Caching is one of the most important website optimizations you can do. It contributes to a far better user experience for returning visitors, which may result in more repeat purchases!
3. Render-Blocking Resources Must Be Removed
In WordPress, there are numerous methods for removing render-blocking resources. If you pay close attention to your PageSpeed Insights report, you’ll see that it specifies which files you should eliminate or delay:
We say “defer” since it is an option when dealing with render-blocking resources. You cannot delete a file if it is important (for example, a script used by your website). What you can do is set it to load after the rest of your site’s components.
You can make these changes manually by modifying the code of your website. The simpler way, however, is to employ a plugin that defers render-blocking scripts.
Some of the plugins we’ve covered thus far, such as 10Web Booster, LiteSpeed Cache, and WP Super Cache, can assist you with this. If you’re already using one of them, non-critical resources on your site should be deferred automatically.
4. Make use of the WebP Image Format.
WebP is a modern image format that compresses images well without compromising image quality. It combines the benefits of both the JPEG (lossy compression) and PNG (lossless compression) formats, resulting in reduced file sizes and faster website loading.

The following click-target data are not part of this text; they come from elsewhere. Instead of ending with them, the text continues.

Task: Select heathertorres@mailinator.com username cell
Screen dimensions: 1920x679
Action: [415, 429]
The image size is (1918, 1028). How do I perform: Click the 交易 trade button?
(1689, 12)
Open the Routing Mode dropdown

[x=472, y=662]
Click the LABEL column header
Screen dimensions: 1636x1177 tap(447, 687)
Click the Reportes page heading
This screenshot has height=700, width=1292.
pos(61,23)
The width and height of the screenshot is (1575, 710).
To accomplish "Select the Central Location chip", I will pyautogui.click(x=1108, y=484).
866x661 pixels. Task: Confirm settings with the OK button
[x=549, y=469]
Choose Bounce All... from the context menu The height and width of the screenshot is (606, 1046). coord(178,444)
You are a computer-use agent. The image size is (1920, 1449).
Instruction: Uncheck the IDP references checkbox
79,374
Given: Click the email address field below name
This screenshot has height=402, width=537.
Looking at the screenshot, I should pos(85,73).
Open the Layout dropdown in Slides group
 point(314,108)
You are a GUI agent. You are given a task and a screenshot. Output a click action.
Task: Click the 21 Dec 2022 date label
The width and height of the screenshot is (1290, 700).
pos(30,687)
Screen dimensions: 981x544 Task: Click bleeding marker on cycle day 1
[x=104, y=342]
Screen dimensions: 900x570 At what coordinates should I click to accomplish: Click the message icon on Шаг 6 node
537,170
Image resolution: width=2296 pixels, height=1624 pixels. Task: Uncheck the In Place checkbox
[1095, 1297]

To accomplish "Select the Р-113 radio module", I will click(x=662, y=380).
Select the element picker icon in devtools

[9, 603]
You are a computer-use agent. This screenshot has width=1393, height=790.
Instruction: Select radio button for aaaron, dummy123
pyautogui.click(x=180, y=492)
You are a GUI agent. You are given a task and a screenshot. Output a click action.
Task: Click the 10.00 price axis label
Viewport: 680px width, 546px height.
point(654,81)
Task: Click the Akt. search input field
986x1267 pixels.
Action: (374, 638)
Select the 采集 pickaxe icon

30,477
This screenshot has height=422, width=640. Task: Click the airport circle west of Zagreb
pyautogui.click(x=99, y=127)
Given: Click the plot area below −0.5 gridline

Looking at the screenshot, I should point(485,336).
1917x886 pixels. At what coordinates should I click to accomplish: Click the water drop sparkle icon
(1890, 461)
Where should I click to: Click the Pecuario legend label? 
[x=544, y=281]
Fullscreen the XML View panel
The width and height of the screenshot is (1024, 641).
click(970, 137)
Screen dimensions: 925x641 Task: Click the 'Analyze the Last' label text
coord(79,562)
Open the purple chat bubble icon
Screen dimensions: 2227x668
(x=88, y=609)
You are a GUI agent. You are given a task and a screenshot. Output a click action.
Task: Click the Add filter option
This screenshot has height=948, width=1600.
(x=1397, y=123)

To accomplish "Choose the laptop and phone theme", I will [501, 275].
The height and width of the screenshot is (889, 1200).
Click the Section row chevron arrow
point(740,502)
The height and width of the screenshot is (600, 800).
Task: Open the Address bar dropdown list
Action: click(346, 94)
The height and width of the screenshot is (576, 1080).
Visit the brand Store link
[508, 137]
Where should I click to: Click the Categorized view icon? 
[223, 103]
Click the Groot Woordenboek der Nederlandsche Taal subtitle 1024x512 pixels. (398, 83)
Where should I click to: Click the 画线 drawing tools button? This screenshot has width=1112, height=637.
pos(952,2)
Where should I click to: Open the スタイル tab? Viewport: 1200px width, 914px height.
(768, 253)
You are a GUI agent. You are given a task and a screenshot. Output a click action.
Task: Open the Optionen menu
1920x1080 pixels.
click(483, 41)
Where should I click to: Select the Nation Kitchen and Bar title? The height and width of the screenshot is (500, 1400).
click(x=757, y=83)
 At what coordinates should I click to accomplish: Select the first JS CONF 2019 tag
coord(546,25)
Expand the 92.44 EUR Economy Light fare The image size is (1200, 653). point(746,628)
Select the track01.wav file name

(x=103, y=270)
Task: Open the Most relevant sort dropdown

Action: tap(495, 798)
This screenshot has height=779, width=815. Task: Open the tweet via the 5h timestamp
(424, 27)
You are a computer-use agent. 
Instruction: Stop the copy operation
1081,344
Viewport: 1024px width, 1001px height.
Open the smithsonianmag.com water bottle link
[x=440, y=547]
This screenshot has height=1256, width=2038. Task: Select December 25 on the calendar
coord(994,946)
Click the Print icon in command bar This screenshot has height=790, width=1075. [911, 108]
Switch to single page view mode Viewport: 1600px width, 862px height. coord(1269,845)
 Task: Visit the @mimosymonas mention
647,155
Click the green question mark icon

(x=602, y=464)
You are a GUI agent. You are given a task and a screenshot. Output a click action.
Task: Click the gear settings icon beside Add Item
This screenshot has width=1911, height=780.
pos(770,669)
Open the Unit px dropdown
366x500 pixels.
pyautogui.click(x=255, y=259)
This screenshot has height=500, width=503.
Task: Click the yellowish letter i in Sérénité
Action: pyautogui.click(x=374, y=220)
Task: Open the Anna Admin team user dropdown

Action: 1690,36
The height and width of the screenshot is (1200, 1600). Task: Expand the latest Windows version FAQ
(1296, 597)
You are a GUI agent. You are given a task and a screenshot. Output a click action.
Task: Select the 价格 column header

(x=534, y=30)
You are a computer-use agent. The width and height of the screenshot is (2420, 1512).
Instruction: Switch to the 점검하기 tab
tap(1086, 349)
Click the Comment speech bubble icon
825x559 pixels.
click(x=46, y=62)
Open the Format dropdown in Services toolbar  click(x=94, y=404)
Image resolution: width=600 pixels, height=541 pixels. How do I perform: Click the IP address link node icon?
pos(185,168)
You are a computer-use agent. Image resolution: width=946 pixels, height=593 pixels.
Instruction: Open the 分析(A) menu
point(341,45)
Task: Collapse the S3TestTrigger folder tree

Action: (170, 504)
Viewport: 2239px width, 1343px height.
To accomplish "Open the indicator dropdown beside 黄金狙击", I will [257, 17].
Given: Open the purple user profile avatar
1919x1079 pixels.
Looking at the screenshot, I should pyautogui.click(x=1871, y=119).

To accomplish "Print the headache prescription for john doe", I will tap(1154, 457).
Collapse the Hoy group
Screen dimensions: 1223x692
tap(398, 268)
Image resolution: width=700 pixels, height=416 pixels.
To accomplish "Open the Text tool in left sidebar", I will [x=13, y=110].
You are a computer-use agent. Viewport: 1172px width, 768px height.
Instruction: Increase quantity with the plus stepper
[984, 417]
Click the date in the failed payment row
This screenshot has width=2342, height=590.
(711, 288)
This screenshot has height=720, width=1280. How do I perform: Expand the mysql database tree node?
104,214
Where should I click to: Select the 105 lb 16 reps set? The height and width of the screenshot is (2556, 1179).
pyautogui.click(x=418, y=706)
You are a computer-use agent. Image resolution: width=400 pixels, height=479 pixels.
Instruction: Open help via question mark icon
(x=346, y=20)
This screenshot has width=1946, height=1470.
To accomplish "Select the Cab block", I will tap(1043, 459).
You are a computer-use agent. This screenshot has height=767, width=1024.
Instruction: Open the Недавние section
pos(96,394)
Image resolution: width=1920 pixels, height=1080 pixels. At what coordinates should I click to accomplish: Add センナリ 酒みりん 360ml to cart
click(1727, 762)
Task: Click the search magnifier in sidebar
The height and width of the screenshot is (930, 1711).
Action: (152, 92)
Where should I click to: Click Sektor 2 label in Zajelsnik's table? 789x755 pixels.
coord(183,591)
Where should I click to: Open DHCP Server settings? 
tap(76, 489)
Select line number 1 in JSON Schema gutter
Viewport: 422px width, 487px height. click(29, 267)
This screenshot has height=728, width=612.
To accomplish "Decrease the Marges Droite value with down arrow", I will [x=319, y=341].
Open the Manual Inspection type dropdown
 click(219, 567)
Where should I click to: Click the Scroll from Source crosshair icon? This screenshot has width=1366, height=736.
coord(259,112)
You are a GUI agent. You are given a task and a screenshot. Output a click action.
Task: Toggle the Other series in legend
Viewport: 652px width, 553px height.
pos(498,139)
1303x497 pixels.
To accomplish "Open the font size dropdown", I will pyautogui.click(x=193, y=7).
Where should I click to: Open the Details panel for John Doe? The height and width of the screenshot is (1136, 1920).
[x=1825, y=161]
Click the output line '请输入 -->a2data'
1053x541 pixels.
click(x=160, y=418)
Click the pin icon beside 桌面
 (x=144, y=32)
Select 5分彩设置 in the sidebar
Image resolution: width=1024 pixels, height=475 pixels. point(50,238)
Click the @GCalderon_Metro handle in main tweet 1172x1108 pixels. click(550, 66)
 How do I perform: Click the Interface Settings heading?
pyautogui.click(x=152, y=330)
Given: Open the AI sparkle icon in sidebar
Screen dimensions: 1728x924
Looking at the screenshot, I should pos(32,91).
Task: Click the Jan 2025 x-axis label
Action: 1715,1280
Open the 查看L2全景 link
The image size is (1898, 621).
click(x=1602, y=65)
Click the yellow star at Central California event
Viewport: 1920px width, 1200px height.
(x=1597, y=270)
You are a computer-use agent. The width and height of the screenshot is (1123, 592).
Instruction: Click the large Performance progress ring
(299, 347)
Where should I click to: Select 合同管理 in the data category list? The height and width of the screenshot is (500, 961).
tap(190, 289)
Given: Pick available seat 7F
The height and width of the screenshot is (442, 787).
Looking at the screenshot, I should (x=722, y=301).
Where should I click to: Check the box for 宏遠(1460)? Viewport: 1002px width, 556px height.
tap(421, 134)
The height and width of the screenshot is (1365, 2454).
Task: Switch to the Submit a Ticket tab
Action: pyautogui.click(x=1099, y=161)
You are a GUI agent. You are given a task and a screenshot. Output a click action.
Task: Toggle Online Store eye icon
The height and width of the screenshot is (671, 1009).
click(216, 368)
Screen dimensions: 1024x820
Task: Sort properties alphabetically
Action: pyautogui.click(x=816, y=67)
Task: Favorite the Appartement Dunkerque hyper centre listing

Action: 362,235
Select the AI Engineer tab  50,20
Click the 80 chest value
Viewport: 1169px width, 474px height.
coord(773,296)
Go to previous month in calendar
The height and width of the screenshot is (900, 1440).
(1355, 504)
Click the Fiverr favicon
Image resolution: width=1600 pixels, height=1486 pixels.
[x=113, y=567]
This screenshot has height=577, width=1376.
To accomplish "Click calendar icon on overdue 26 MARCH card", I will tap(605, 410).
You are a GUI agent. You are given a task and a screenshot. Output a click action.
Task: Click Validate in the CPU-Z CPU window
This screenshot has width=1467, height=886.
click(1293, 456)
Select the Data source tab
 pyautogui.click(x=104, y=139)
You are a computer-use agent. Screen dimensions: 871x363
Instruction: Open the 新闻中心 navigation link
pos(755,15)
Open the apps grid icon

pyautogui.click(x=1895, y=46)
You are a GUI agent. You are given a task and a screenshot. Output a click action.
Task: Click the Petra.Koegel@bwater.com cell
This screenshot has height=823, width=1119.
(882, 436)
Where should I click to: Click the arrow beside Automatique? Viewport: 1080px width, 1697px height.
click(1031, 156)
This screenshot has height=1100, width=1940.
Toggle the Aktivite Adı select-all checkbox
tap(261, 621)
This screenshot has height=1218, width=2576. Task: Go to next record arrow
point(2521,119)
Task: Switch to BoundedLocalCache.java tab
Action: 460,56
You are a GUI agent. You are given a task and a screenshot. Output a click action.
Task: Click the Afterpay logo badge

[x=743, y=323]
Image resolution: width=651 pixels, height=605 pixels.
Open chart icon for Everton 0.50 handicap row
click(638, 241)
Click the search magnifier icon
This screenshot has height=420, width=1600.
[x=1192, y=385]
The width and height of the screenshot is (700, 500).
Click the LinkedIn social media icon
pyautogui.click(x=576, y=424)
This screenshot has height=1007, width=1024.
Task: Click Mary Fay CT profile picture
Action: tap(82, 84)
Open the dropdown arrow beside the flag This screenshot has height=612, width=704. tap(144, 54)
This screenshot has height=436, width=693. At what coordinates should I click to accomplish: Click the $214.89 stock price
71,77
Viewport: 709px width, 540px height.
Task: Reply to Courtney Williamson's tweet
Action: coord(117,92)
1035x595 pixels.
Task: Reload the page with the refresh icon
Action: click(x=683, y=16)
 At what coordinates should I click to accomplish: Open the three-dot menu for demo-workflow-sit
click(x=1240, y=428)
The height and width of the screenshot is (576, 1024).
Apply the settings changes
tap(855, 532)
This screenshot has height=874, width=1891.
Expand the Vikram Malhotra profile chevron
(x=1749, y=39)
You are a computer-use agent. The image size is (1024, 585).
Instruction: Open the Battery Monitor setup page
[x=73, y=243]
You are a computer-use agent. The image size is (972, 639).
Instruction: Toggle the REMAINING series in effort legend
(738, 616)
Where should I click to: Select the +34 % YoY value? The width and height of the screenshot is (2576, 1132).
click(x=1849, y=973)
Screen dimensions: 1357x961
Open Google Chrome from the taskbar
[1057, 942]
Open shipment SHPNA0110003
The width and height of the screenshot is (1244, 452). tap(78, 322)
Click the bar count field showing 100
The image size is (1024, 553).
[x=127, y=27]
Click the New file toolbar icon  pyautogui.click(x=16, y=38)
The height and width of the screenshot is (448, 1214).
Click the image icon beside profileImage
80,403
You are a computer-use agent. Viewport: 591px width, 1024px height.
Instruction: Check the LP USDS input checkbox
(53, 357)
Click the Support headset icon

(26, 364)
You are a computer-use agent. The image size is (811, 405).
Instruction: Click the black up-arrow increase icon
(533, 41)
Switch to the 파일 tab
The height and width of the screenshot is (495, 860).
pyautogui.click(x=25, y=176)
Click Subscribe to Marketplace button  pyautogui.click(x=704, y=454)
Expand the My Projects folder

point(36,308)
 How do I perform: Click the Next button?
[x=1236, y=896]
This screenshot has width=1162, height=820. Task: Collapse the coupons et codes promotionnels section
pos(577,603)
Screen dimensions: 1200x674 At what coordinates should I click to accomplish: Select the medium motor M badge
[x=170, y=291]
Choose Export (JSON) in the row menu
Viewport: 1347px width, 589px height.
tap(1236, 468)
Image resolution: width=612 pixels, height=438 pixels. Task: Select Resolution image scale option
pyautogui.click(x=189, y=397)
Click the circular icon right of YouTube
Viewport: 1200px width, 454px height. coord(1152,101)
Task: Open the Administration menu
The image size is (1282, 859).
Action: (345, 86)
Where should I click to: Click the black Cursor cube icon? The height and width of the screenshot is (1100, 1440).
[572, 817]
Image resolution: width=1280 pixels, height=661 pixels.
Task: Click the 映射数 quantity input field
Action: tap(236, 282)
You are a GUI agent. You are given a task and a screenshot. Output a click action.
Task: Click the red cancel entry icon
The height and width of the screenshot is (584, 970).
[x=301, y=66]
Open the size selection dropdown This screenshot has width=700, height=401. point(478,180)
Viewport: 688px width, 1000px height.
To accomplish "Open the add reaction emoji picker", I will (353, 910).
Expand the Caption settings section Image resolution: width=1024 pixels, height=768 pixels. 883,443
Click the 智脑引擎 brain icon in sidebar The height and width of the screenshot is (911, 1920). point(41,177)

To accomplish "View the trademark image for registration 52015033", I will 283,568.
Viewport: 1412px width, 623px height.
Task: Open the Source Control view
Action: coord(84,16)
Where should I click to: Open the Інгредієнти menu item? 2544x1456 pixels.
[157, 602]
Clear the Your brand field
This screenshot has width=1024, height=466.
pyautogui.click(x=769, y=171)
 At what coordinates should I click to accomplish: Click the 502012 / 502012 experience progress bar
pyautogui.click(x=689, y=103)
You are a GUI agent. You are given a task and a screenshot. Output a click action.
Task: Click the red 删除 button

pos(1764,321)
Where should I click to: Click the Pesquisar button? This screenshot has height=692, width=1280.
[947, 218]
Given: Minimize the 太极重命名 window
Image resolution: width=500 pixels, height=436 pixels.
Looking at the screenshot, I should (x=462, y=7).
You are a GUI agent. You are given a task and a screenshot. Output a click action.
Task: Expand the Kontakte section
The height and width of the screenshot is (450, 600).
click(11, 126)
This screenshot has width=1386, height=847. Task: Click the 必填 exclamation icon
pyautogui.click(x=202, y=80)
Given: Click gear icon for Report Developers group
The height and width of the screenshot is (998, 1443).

The improved compression of WebP results in reduced file sizes and faster loading times. If you have a lot of photographs on your site, switching to WebP should result in a significant gain in performance.
WordPress natively supports WebP (since version 5.8), which means you can upload and embed WebP images in the same way you do JPEGs, PNGs, and other image types.
We recommend utilizing a plugin like a Converter for Media if you’re not sure how to convert existing photos to WebP. This utility will convert photos in your library to WebP automatically:
It’s worth noting that, while the vast majority of online browsers support the WebP format, some people may be unable to see these images. This is usually due to the fact that they are using an old browser. Unfortunately, you have no influence over this, therefore the best thing you can do is that they update their browser (for their own benefit!).
PageSpeed Insights is one of the best tools for optimizing the speed of your website. To examine the PageSpeed score of any page on your site, you may run a free test. The service will tell you how long it takes to load and will make various suggestions on how to enhance performance, user experience, and even accessibility.
Hopefully, this advice will assist you in improving the PageSpeed score of your WordPress site! But do you have any unanswered queries regarding how to enhance your Google PageSpeed score? Or do you have any other suggestions? Please share your thoughts in the comments box below!